La primera la aprendí de la madre que no puede disfrutar del día porque su hijo no está haciendo lo que ella piensa que debería hacer. Estamos en un parque acuático, así que debería estar jugando con el agua, ¿no? No necesariamente. Es un perfecto niño de dos años que prefiere todo lo que sea suave y tierno. Al parecer, necesita hablar despacio, hacer caricias, dar abrazos y cuidar de las cosas. ¿Por qué no puede ver eso su madre? Porque es difícil ser la madre y ser consciente de eso. ¿Por qué no puede ser feliz con el hermoso hijo que tiene? Ese hijo que encuentra algo distinto para entretenerse.

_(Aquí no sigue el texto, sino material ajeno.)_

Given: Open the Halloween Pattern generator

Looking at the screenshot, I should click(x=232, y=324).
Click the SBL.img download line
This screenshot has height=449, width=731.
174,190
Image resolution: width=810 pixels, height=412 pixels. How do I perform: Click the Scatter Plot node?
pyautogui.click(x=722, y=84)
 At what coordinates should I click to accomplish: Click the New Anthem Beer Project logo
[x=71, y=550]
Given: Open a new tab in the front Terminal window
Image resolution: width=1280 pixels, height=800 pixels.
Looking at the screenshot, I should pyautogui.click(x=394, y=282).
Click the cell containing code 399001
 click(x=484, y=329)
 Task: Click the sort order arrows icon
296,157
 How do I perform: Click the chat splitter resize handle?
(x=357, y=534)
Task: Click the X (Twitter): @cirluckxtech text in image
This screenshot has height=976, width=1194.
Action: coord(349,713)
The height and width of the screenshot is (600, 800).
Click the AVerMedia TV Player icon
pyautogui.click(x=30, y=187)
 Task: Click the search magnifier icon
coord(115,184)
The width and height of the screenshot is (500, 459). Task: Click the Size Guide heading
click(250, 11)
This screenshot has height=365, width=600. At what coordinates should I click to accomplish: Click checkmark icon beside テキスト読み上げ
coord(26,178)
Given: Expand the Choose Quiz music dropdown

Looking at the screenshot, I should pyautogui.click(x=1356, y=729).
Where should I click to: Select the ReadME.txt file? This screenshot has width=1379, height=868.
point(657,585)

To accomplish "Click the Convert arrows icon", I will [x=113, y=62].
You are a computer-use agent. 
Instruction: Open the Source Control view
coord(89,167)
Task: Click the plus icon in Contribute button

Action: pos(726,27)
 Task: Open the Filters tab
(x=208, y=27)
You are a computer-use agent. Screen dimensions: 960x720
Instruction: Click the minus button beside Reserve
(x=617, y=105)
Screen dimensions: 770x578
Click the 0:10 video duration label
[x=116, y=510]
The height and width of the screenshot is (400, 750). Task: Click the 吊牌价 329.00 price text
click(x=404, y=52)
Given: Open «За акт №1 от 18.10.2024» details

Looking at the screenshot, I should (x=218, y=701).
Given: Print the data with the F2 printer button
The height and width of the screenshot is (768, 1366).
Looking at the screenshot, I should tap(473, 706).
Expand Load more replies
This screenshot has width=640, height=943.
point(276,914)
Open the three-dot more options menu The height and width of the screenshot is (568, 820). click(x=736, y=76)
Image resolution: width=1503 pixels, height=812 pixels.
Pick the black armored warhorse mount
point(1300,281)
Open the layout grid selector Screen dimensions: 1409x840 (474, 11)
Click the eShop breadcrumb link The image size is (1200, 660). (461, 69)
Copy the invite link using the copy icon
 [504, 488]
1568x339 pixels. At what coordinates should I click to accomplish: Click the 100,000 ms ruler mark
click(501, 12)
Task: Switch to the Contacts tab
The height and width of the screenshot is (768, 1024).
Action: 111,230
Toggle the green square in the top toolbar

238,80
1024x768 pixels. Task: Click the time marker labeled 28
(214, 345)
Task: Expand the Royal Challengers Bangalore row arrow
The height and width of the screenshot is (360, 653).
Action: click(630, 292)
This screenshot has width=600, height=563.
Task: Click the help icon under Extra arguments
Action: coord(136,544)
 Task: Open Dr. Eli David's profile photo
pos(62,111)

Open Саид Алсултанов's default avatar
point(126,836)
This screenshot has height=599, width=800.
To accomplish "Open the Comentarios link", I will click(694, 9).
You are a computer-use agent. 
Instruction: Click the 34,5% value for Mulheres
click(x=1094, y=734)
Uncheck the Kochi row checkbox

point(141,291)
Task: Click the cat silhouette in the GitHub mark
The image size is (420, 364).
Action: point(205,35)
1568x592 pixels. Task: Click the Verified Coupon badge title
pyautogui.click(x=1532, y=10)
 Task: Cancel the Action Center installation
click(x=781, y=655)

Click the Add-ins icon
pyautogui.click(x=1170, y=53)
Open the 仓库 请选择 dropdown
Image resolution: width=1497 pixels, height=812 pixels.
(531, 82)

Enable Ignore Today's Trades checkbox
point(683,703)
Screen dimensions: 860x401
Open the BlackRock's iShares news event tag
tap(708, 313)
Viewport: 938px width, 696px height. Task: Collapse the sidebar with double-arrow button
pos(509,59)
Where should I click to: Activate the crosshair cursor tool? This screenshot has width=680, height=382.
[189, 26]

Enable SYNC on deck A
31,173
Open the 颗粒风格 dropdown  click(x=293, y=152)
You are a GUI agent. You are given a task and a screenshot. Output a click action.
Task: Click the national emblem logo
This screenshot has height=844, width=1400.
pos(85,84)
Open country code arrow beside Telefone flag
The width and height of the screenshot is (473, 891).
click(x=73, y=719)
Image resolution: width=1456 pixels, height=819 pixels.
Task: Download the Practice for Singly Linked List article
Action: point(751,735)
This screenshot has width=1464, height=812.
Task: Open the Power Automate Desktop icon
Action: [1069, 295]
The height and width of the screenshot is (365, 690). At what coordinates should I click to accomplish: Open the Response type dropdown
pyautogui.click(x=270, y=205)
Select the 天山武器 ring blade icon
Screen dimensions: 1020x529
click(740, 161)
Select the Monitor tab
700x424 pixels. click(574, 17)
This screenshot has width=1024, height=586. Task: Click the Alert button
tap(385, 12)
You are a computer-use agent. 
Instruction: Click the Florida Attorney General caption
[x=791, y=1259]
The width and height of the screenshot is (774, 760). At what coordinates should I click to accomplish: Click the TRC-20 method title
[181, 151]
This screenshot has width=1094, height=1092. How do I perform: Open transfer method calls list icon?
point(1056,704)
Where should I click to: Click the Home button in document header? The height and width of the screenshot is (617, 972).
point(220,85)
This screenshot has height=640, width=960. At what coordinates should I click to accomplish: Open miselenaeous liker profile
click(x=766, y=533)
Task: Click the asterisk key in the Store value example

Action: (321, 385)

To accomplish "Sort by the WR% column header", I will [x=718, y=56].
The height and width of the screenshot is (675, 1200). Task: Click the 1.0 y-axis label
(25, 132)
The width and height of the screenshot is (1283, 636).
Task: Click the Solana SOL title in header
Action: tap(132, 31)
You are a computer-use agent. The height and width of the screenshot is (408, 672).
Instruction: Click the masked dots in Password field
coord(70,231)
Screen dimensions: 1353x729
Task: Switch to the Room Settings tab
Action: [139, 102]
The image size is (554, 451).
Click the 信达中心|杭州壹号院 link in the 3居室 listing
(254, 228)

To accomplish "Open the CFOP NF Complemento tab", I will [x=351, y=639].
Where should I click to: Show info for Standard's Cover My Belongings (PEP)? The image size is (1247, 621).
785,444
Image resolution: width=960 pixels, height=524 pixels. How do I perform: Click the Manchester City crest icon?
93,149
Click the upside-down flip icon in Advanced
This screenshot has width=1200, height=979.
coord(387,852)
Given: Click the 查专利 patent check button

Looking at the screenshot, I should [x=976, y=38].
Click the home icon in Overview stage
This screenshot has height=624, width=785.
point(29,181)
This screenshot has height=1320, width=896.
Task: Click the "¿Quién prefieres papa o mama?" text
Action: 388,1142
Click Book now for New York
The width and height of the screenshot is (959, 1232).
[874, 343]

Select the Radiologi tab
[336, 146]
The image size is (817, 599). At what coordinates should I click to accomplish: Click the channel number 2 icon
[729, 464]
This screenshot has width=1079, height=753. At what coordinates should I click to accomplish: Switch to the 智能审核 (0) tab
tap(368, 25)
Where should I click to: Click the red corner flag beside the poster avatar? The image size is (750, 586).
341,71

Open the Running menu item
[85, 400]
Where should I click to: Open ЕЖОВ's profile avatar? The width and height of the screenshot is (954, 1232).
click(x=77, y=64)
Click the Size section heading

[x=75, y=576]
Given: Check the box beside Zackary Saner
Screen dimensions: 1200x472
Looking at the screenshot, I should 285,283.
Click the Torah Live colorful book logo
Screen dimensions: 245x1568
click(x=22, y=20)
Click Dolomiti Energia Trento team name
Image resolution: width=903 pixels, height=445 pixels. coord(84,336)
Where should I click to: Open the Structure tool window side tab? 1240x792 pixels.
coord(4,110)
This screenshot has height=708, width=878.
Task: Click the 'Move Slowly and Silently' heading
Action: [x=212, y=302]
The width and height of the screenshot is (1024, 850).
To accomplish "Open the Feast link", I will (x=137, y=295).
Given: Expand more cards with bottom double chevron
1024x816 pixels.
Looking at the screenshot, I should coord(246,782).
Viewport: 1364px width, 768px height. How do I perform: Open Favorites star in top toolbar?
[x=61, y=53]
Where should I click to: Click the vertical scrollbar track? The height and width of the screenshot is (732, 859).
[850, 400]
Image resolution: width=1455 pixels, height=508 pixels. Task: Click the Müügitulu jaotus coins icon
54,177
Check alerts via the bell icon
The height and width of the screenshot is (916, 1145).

Algo aún más positivo que, quizá, ver cómo el agua cae sobre su cabeza o sobre la de un amigo. ¿Es porque tiene un plan al que su hijo no se adapta? ¿Se trata de un problema de control? ¿Se trata de que "mamá sabe qué es lo mejor"? Probablemente no, y aunque no conozco su pensamiento con exactitud, conozco el mío, y todos cometemos errores. Sé cuántas veces pienso en lo que es mejor para mis hijos, lo que sería más divertido o cómo aprenderían y crecerían mejor. ¿Con cuánta frecuencia estoy en lo correcto? Con la frecuencia en que confío en mi intuición con respecto a mis hijos. ¿Con cuánta frecuencia me equivoco? Una sola vez es suficiente para volver sobre mis pasos y hacerme las preguntas que importan: ¿Cuál es el punto de esto? ¿Se trata de mí o de mi hijo?

La segunda lección viene del padre que está a punto de explotar, que quiere obediencia y rigidez por parte de su hijo. Lo único que puedo ver, con tristeza, es un espejo en un inocente niño de ocho años que refleja al padre. Y podría ser yo. No quiero juzgar, pero quiero crecer a partir de una escena tan clara.

¿Se trata de mí o de mi hijo? Reconozco en este padre el viejo adagio: "haz lo que yo digo, pero no lo que yo hago", y recuerdo la enseñanza del Rebe: “No importa tanto lo que digas, sino lo que hagas. Sean un dugmah jayá, un ‘ejemplo vivo’". Infiero de esto, allí mismo en el parque, que no se trata únicamente de imponer ejemplos espirituales y nobles para nuestros hijos, sino también ejemplos cotidianos. Ellos aprenden de cada palabra y gesto nuestro, de nuestra conducta. Viendo a lo largo del parque cómo el esposo de mi amiga se mantenía calmo, pensativo, e impávido ante el comportamiento de sus hijos, encontré la respuesta.

Mi amiga y su esposo tienen hijos hermosos. Es verdad, quizá sean amistosos porque está en su ADN, pero aun si no fuera el caso, ese es el ejemplo que les dan sus padres. Un padre que tiene el "derecho" y la "excusa" para estar "al borde del colapso". Pero, sin embargo, se sienta en calma y con paciencia.

Con un suspiro veo a mi esposo, que se ha sentado al lado mío, y digo: "¡Qué difícil que es esto de ser padre!". La tarea más difícil es la que tengo que realizar en mí.